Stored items
☆ ☆ ☆
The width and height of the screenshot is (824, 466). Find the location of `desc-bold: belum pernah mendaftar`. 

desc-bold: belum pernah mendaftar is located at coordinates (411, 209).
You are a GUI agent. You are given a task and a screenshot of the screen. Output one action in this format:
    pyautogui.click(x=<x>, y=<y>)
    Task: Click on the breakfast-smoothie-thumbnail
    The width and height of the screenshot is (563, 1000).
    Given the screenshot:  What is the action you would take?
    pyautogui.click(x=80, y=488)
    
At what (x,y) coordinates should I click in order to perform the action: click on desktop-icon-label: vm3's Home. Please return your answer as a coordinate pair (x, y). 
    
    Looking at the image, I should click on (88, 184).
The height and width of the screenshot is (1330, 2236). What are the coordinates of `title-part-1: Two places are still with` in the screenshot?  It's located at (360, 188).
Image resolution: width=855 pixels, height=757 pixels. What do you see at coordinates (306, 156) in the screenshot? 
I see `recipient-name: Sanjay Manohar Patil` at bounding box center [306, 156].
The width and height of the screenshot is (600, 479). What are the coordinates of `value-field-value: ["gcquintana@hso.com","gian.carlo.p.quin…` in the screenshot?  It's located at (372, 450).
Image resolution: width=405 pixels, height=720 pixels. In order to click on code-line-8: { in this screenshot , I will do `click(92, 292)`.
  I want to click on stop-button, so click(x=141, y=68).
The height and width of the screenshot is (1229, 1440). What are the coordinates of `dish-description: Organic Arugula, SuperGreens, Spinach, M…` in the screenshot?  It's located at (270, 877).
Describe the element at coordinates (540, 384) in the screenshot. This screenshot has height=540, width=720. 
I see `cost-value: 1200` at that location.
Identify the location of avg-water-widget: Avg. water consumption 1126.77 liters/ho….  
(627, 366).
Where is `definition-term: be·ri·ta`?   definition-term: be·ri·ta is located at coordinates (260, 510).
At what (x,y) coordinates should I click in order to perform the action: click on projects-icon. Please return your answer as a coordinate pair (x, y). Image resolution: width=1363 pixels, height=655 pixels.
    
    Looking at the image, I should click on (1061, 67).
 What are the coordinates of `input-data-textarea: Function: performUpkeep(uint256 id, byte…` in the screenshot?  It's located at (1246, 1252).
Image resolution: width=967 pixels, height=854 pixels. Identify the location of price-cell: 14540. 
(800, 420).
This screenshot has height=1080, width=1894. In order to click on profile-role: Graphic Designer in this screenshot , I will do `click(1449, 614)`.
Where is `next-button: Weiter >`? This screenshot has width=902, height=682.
☆ ☆ ☆
- **Problem details**
Reproduce every row above, substituting "Locate" for each occurrence of "Identify the location of" and leaving everything else unchanged.

- **Task response**
The width and height of the screenshot is (824, 466). Find the location of `desc-bold: belum pernah mendaftar`. 

desc-bold: belum pernah mendaftar is located at coordinates (411, 209).
You are a GUI agent. You are given a task and a screenshot of the screen. Output one action in this format:
    pyautogui.click(x=<x>, y=<y>)
    Task: Click on the breakfast-smoothie-thumbnail
    The width and height of the screenshot is (563, 1000).
    Given the screenshot:  What is the action you would take?
    pyautogui.click(x=80, y=488)
    
At what (x,y) coordinates should I click in order to perform the action: click on desktop-icon-label: vm3's Home. Please return your answer as a coordinate pair (x, y). 
    
    Looking at the image, I should click on (88, 184).
The height and width of the screenshot is (1330, 2236). What are the coordinates of `title-part-1: Two places are still with` in the screenshot?  It's located at (360, 188).
Image resolution: width=855 pixels, height=757 pixels. What do you see at coordinates (306, 156) in the screenshot? 
I see `recipient-name: Sanjay Manohar Patil` at bounding box center [306, 156].
The width and height of the screenshot is (600, 479). What are the coordinates of `value-field-value: ["gcquintana@hso.com","gian.carlo.p.quin…` in the screenshot?  It's located at (372, 450).
Image resolution: width=405 pixels, height=720 pixels. In order to click on code-line-8: { in this screenshot , I will do `click(92, 292)`.
  I want to click on stop-button, so click(x=141, y=68).
The height and width of the screenshot is (1229, 1440). What are the coordinates of `dish-description: Organic Arugula, SuperGreens, Spinach, M…` in the screenshot?  It's located at (270, 877).
Describe the element at coordinates (540, 384) in the screenshot. This screenshot has height=540, width=720. 
I see `cost-value: 1200` at that location.
Locate avg-water-widget: Avg. water consumption 1126.77 liters/ho….  
(627, 366).
Where is `definition-term: be·ri·ta`?   definition-term: be·ri·ta is located at coordinates (260, 510).
At what (x,y) coordinates should I click in order to perform the action: click on projects-icon. Please return your answer as a coordinate pair (x, y). Image resolution: width=1363 pixels, height=655 pixels.
    
    Looking at the image, I should click on (1061, 67).
 What are the coordinates of `input-data-textarea: Function: performUpkeep(uint256 id, byte…` in the screenshot?  It's located at (1246, 1252).
Image resolution: width=967 pixels, height=854 pixels. Locate price-cell: 14540. 
(800, 420).
This screenshot has height=1080, width=1894. In order to click on profile-role: Graphic Designer in this screenshot , I will do `click(1449, 614)`.
Where is `next-button: Weiter >`? This screenshot has width=902, height=682.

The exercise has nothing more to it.